Bernad PG, George Washington University Medical Center, Washington, DC, USA Colombo J, Bucks County Community College, Newtown, Pennsylvania, USA

Autonomic nervous system (ANS) monitoring based on real-time heart rate variability and wavelet spectral analysis provides an independent, objective means of monitoring both ANS branches at the same time. Recent findings from concurrent parasympathetic and sympathetic measurements in response to sympathetic stimuli have uncovered an unexpected, clinically relevant condition, which has been labeled the Paradoxic-Parasympathetic Syndrome (PPS). PPS is a dynamic ANS imbalance that seems to accompany many diffuse and ill defined symptoms mostly occurring together, including sleep difficulties, night edema (with jittery legs), mild cognitive difficulties, and low grade morning headaches. PPS has also been found to manifest as different disorders in different patients.
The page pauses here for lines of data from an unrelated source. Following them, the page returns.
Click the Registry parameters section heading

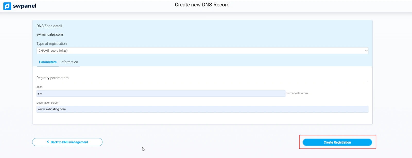(x=52, y=78)
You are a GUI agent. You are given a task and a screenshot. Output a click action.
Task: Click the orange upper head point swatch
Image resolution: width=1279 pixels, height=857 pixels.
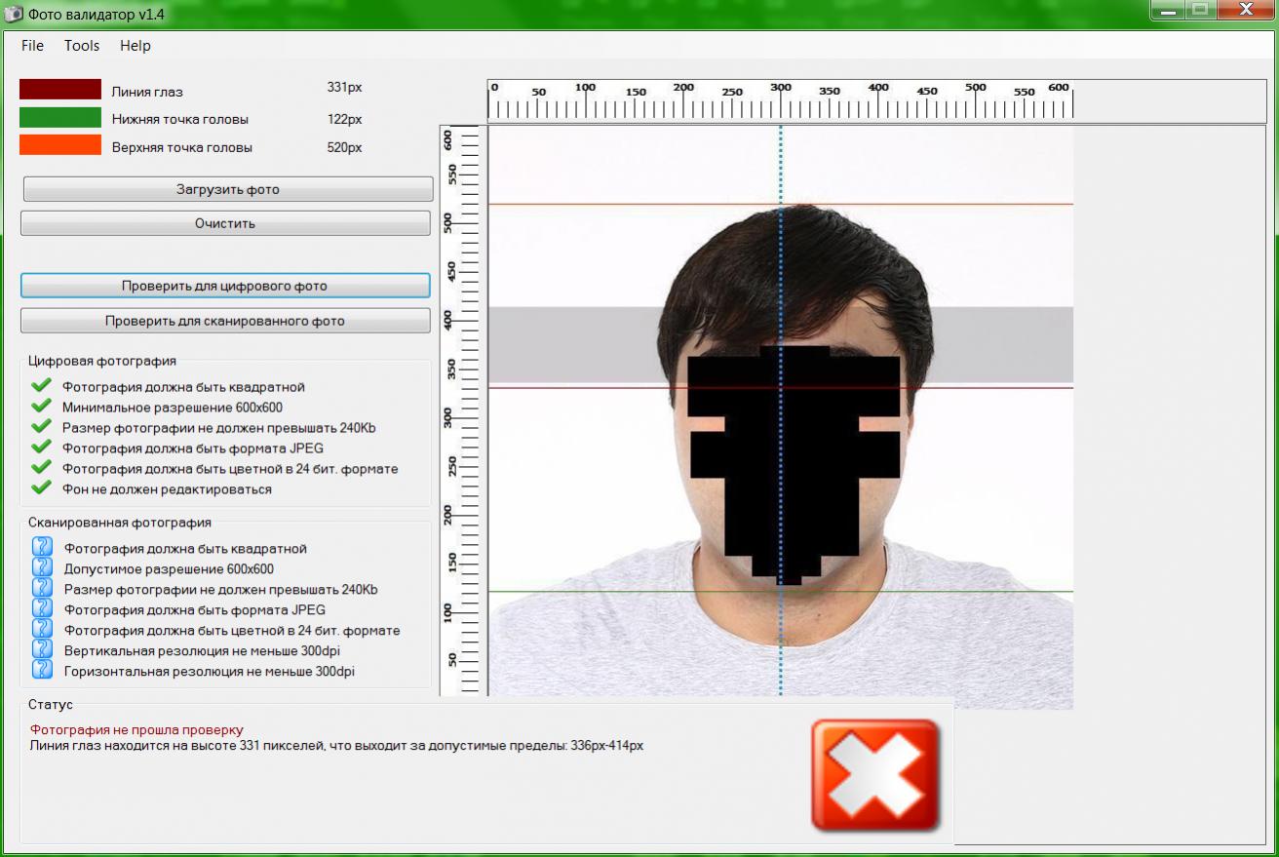[60, 145]
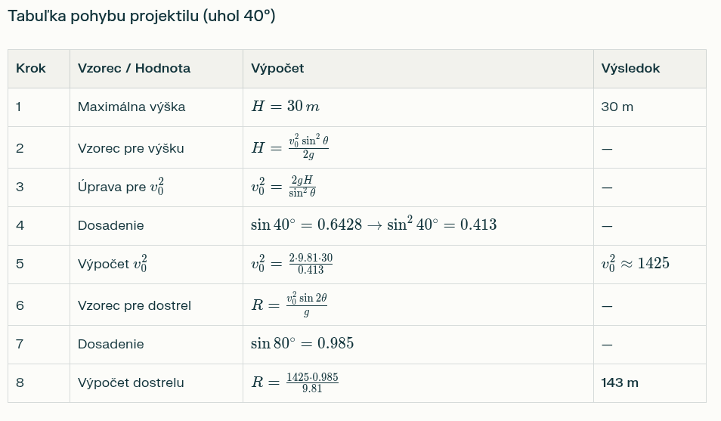Select the formula H = 30 m
The height and width of the screenshot is (421, 721).
[x=285, y=107]
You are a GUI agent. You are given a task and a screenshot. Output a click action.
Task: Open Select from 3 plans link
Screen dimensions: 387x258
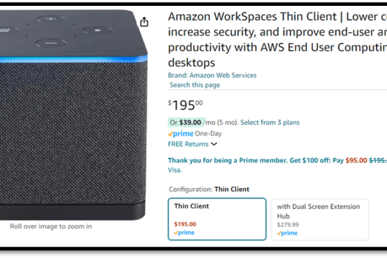click(x=270, y=122)
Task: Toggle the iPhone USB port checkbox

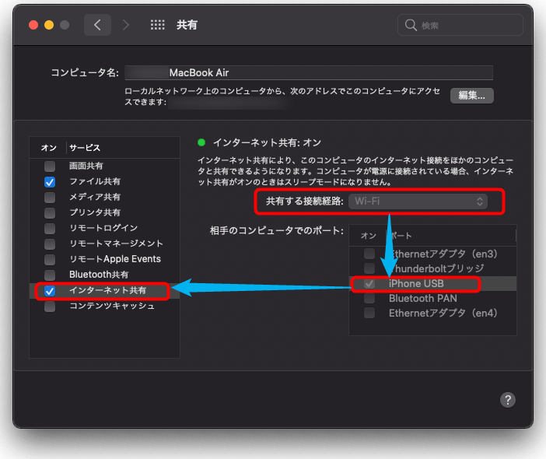Action: [369, 284]
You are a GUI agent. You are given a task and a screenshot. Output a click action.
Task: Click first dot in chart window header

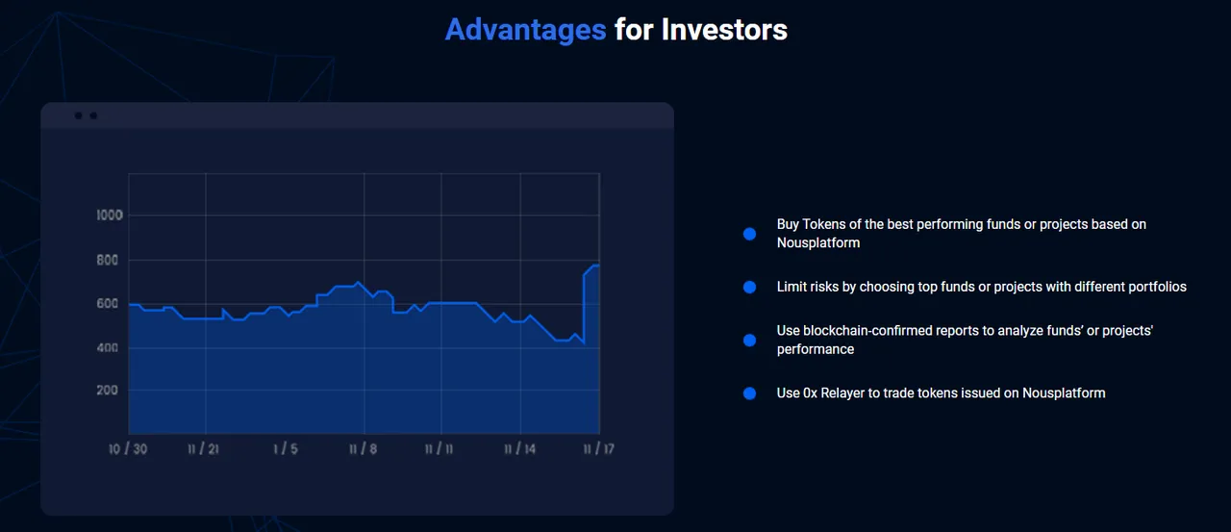[79, 115]
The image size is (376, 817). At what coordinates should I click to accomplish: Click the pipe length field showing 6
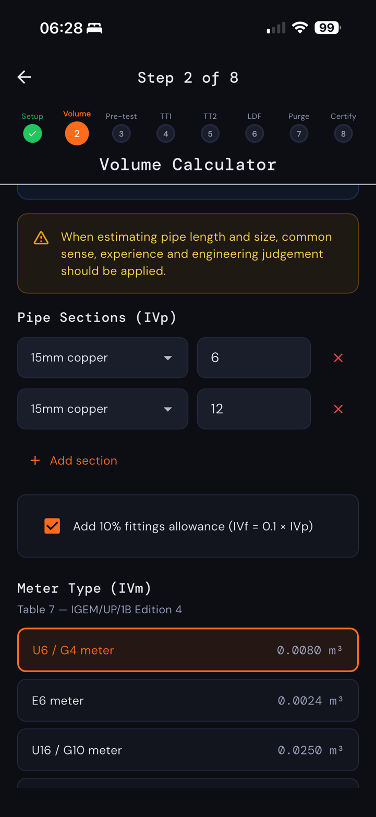coord(254,357)
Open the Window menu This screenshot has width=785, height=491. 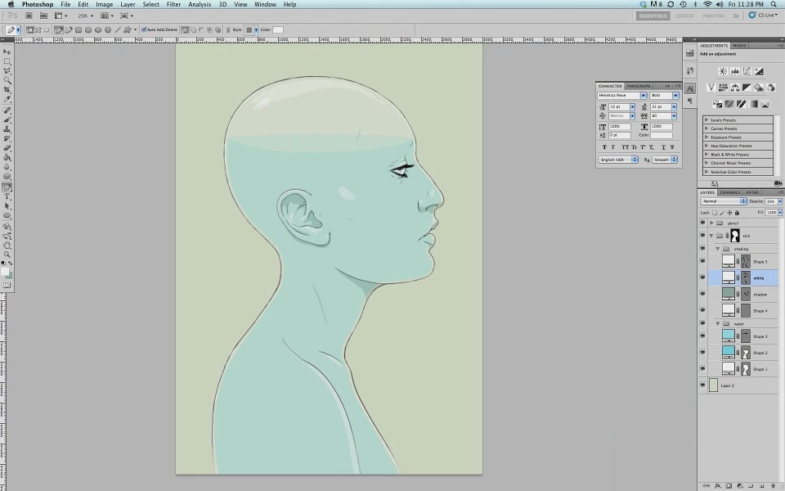(x=265, y=4)
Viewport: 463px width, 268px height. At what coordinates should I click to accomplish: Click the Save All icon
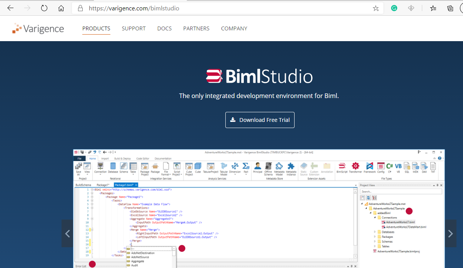point(78,166)
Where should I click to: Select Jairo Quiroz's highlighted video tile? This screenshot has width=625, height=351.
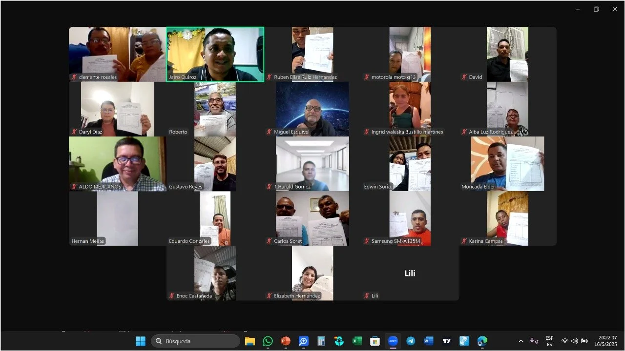pos(215,54)
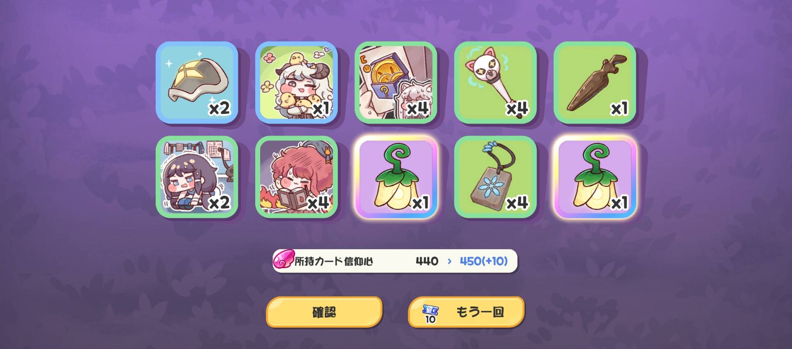Select the golden helmet armor item x2
This screenshot has width=792, height=349.
(197, 82)
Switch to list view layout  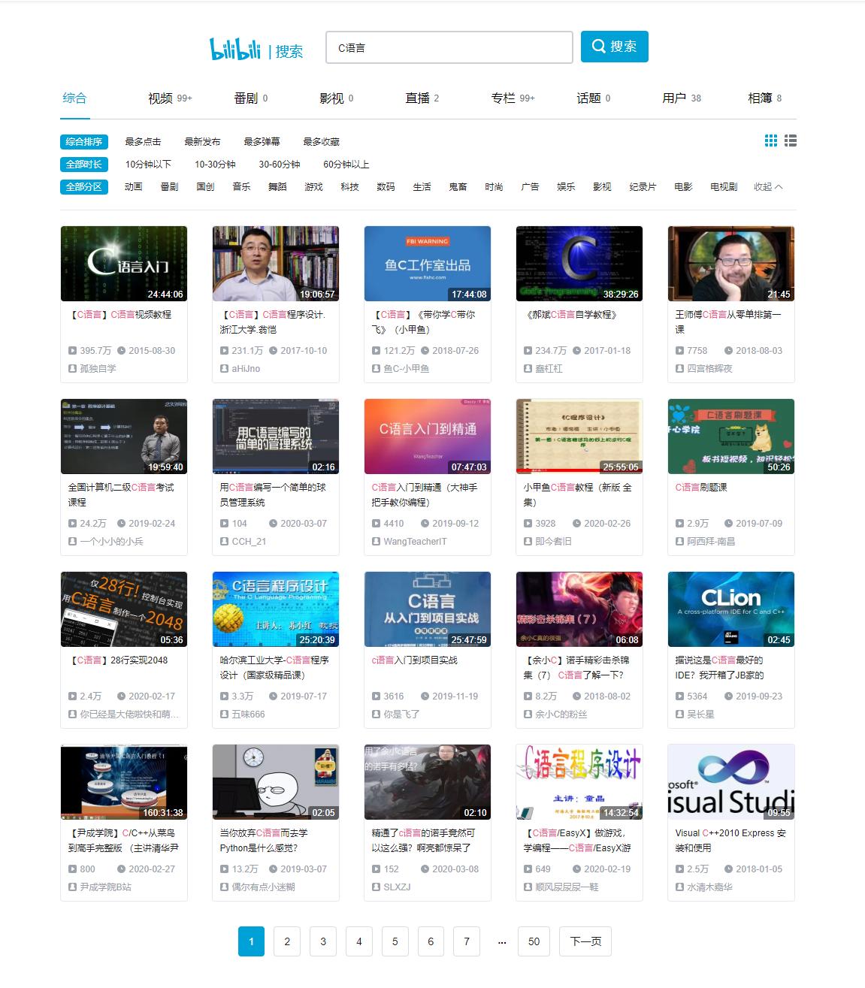pos(790,140)
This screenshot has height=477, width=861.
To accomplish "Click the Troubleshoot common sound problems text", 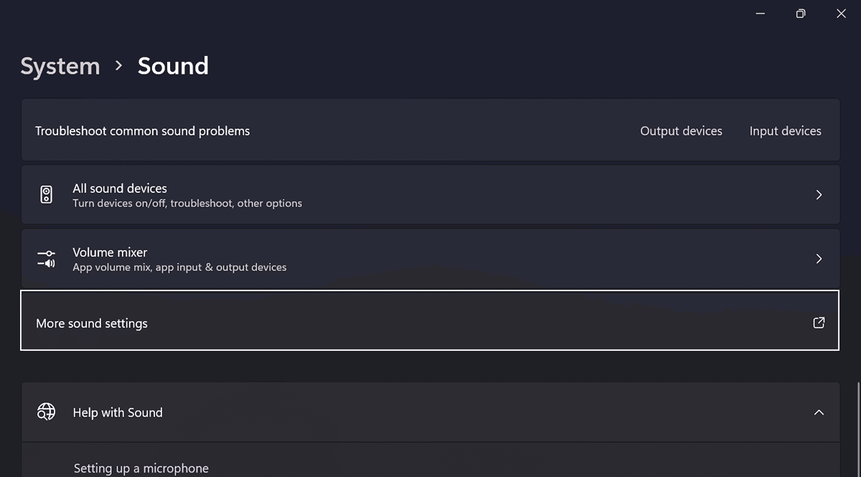I will coord(143,131).
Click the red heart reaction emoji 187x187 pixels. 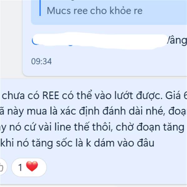[32, 166]
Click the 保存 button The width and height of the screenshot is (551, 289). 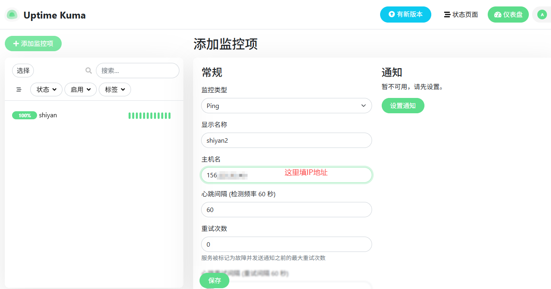pyautogui.click(x=214, y=281)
PPS seems to destabilize the disease response or the therapy response or both. Whether PPS is the cause of the disorder or is caused by the disease or a little of both is not known, and probably an individual by individual issue, however, physicians have observed that correcting for this dynamic autonomic imbalance can reduce the severity of the disease or disorder, and in some cases eliminate the symptoms all together. The current working hypothesis is that PPS is independent of the clinical state of the patient and can be treated independently.

Current therapy for PPS targets systemic parasympathetic outflow from the ANS centers in the Medullary Brainstem. To date, patients with healthier ANSs have had this imbalance corrected in 9 to 12 months and have been weaned, thus, utilizing the plasticity of the patient's nervous system to re-establish and maintain a new more appropriate operating balance for the patient.

Sample longitudinal studies from ADD patients are included to illustrate the syndrome and demonstrate the possible therapy plans. The patients are diagnosed with ADD or ADHD and some included depression. The patients (as previously diagnosed) were on Aderol or Ritalin. After beginning the ANS therapy (25 mg Elavil QMS with 100 mg Norpace BID) the patients were weaned from the Aderol or Ritalin with no change in their ability to concentrate and focus. As and if needed, patients can be titrated up to 50 mg Elavil and 200 mg Norpace). In some cases, orthostasis can exist or can be unmasked as the PPS is reduced, in these cases, 2.5 mg ProAmatine BID for four to six months, or until the orthostasis is resolved. The patients depicted here all reported feeling "more alive" and still able to concentrate and focus, even after being weaned from therapy and are now drug free.